MUJAHIDDAKWAH.COM, JAKARTA – Secara spiritual, Ramadan adalah bulan pertama dalam hitungan catatan amal. Nabi Muhammad SAW mengatakan rekap catatan amal terjadi saat bulan Syakban sehingga secara spiritual Syakban adalah bulan kedua belas. Meskipun secara administratif, bulan kedua belas adalah Dzulhijjah.
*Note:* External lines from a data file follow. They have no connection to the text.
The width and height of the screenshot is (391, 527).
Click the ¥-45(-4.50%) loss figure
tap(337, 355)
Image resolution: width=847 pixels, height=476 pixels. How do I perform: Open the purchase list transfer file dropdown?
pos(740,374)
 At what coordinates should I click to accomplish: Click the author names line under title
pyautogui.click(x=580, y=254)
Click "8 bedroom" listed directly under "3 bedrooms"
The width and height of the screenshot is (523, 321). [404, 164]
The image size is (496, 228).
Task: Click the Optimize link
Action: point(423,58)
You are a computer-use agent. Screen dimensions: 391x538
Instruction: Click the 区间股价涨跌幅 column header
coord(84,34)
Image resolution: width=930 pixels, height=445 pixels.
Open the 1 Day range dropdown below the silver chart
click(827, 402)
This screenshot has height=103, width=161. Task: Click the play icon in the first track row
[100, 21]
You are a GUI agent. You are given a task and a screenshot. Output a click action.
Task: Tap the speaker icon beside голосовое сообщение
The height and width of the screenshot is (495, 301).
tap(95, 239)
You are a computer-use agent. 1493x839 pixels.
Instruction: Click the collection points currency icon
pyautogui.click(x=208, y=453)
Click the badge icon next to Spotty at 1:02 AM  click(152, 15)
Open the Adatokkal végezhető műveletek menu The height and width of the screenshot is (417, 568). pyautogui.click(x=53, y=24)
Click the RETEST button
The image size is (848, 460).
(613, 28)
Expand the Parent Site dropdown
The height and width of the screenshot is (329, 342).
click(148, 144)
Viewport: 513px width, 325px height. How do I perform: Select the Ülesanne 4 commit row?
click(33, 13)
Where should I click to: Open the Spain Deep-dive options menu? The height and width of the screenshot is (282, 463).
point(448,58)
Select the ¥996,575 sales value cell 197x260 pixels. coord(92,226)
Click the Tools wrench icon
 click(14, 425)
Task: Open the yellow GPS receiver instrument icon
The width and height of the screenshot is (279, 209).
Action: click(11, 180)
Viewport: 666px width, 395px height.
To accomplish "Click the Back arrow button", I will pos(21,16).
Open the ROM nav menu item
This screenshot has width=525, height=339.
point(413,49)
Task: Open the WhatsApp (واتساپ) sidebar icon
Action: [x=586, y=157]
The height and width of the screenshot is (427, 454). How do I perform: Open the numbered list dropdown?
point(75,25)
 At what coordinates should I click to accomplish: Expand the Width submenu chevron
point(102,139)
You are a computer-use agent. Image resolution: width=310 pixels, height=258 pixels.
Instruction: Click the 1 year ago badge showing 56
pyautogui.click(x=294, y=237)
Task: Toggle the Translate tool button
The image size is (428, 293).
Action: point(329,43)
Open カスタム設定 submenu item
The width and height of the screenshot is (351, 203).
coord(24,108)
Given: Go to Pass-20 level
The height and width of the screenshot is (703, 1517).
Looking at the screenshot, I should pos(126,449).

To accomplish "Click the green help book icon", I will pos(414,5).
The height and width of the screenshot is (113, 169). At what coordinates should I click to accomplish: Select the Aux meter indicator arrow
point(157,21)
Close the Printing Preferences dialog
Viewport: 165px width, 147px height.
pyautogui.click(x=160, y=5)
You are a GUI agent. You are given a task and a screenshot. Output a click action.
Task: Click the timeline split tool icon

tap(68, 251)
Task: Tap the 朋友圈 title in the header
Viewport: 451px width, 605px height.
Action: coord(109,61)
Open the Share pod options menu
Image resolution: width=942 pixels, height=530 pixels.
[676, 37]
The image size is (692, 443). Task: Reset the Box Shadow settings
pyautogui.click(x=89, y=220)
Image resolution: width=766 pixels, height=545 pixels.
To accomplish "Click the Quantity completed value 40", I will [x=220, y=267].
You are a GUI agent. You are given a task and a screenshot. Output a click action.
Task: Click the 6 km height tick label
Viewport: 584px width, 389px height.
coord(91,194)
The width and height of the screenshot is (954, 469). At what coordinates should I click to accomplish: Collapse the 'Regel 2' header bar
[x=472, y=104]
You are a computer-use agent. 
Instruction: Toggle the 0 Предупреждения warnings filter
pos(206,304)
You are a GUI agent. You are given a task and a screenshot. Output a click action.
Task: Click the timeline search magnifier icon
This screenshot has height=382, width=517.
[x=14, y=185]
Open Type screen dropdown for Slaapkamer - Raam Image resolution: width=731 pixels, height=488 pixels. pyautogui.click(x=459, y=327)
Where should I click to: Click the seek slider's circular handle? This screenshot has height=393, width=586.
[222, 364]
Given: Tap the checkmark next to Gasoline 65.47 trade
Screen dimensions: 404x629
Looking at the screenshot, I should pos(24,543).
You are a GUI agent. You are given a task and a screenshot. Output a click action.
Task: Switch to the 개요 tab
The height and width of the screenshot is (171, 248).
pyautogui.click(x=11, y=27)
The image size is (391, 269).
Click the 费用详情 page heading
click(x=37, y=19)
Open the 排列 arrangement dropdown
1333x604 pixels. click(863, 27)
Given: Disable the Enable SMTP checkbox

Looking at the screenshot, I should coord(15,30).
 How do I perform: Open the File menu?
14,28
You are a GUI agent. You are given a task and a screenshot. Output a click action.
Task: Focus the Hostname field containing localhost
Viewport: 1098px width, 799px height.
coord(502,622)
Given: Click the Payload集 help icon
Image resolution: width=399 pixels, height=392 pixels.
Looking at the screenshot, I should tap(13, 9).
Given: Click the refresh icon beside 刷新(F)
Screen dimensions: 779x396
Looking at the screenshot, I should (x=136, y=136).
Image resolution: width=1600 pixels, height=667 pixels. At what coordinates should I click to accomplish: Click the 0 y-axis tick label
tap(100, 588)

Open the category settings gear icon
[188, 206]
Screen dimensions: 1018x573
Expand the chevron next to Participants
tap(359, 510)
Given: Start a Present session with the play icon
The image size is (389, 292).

“Nah Ramadan itu bulan pertama buka catatan amal baru untuk setahun ke depan. Kita mulai dengan perbanyak ibadah kepada Allah dan ibadah saat Ramadan itu tidak hanya ibadah puasa dan qiyamul lail, tetapi juga ibadah sosial. Bentuk ibadah sosial saat Ramadan yaitu dengan berzakat dan memperbanyak sedekah,” kata Ustaz Fahmi Salim dalam Kajian Peradaban ACT, Ahad, (25/4/2021).

Selanjutnya, menurut Ustaz Fahmi Salim, berpuasa itu seperti latihan paramiliter karena fisik dan mentalnya terus dilatih. Saat masuk Ramadan, di bulan apapun mau sesibuk apapun, dalam cuaca apapun, maka harus siap. Ini adalah cara Allah mendidik makhluk-Nya agar memiliki fisik yang prima dan siap diterjunkan di setiap medan.

“Umat yang dermawan, ibadah sosial dengan berzakat dan bersedekah lalu umat yang kuat fisiknya dengan berpuasa, maka inilah umat yang pantas memenangkan pertarungan peradaban dengan jihad fi sabilillah. Inilah jihad saat Ramadan yang dicontohkan Nabi SAW, bukan jihad yang disalahpahami seperti radikalisme dan terorisme,” kata Ustaz kelahiran Jakarta ini.

Jihad dengan gerakan filantropi, bukan gerakan terorisme, menunjukkan Islam yang rahmatan lil ‘alamiin. Gerakan filantropi tidak membeda-bedakan suku atau agama. Semua harus dapat, tanpa pandang bulu, maka itulah wujud Islam yang rahmatan lil ‘alamiin.

“Puasa juga mendidik agar kita menjadi insan yang rahmatan lil ‘alamin dengan menahan nafsu. Berbekal puasa dan kedermawanan inilah yang akan membangun dan membangkitkan peradaban Islam, insyaallah,” ungkapnya.